Day's Market, Inc. v. Muir

DURHAM, Justice:

This is an action to determine whether a workers’ compensation award should be apportioned between the State Insurance Fund and the Second Injury Fund. The case was first tried before an administrative law judge, who apportioned the award equally between the two funds. The State Insurance Fund appealed that decision to this Court, arguing that the Second Injury Fund should have paid a larger share of the award. This Court did not reach the merits of that issue, but remanded for a factual determination of whether the claimant’s current incapacity was substantially greater than it would have been if there had been no preexisting incapacity, a prerequisite that must be met before the Second Injury Fund may be required to contribute anything to the payment of an award. Day’s Market v. Muir, Utah, 669 P.2d 440 (1983).

Upon remand, the administrative law judge found that the claimant’s current incapacity was not substantially greater than it would have been but for the preexisting incapacities and, therefore, declined to order any additional apportionment of the compensation award. The State Insurance Fund now appeals that determination.

The claimant in this case had a 17.5 percent permanent incapacity before the industrial accident which gave rise to this litigation. He had previously been compensated for 15 percent of that incapacity by earlier workers’ compensation awards. It was conceded that he had not received any compensation for the other 2.5 percent of his preexisting incapacity. The injuries from the current industrial accident resulted in an additional 2.5 percent incapacity, for a total permanent partial disability rating of 20 percent. The administrative law judge, on remand, found that “a 2.5% increase in the current incapacity of the applicant is not substantially greater than it would have been ‘but for’ the pre-existing incapacity.” This analysis was erroneous, although undertaken in reliance on some ambiguous language in our Day’s Market opinion. We have recently made clear in Kaiser Steel Corp. v. Industrial Commission, Utah, 709 P.2d 1168 (1985), that “Second Injury Fund liability is imposed, not when the second injury itself caused a ‘substantially greater’ incapacity, but when the worker’s total incapacity following the second injury is ‘substantially greater’ than it would have been but for the preexisting incapacity.” Id. at 1170. Therefore, since a 20 percent permanent partial incapacity is substantially greater than a 2.5 percent one under the standards applicable before the 1981 amendments to the statute, the Second Injury Fund must contribute an appropriate share of the award.

The issue remaining in this case is a determination of the share the Second Injury Fund must pay. Under U.C.A., 1953, § 35-1-69, the second employer pays a sum in proportion to the disability caused by the second accident, which in this case is 2.5/20 of the permanent partial award. Since 15/20 of the claimant’s permanent partial disability has already been paid, the Second Injury Fund must pay the uncompensated remainder, which is 2.5/20 of the permanent partial award.

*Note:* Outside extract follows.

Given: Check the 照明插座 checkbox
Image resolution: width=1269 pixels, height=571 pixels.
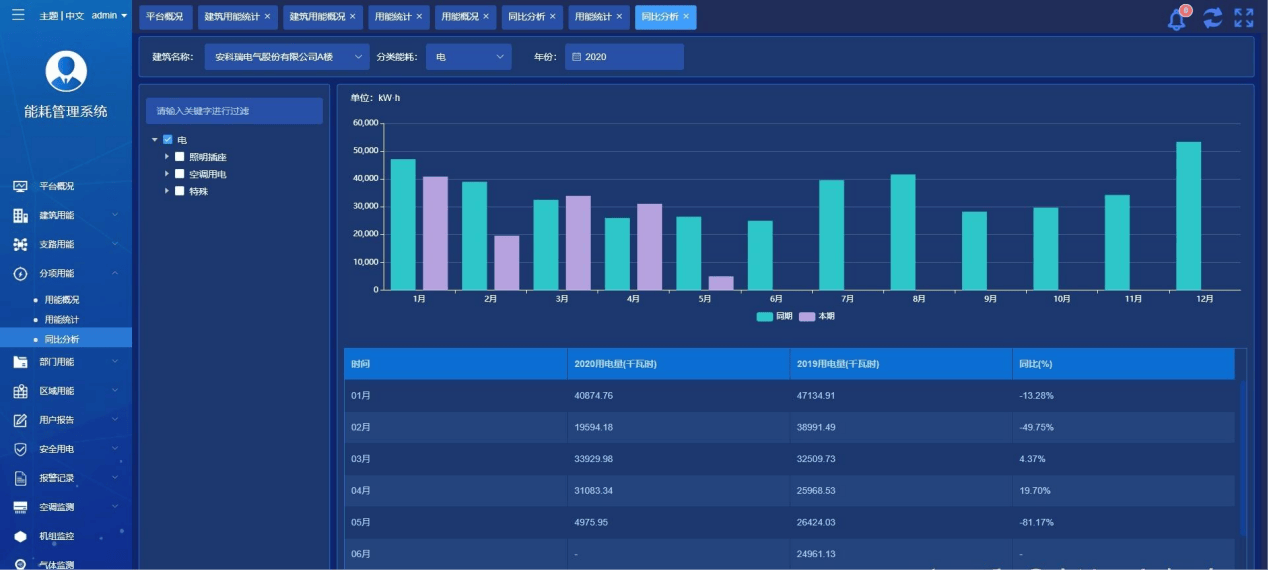Looking at the screenshot, I should tap(180, 157).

However, the division in the medical expenses and the temporary total disability benefits should be in the ratio of 17.5/20 for the Second Injury Fund and 2.5/20 for Day’s Market. This is in accordance with section 35-1-69(1), which at the time of the accident provided, in pertinent part:

*530If any employee who has previously incurred a permanent incapacity ... sustains an industrial injury for which compensation and medical care is provided by this title that results in permanent incapacity ..., compensation and medical ... shall be awarded on the basis of the combined injuries, but the liability of the employer for such compensation and medical care shall be for the industrial injury only and the remainder shall be paid out of the special fund provided for in section 35-1-68.

(Emphasis added).

Section 35-1-69 makes the second employer liable only for the medical expenses and temporary total disability benefits in proportion to the disability sustained by the worker in the second accident. Thus, Day’s Market pays 2.5/20 of the medical expenses and the temporary total disability benefits, while the “remainder,” which is 17.5/20, must be borne by the Second Injury Fund. This result is consistent with Intermountain Smelting Corp. v. Capitano, Utah, 610 P.2d 334 (1980), where the worker had been previously injured in the Army and compensated for that injury. When he sustained his second accident in private employment, the Court held that the “employer is responsible only for the percentage of compensation and medical care which the injury occurring in his employment bears to the applicant’s total disability.” Capitano, at 337.

Remanded for further proceedings consistent with this opinion.

HALL, C.J., and STEWART, HOWE and ZIMMERMAN, JJ., concur.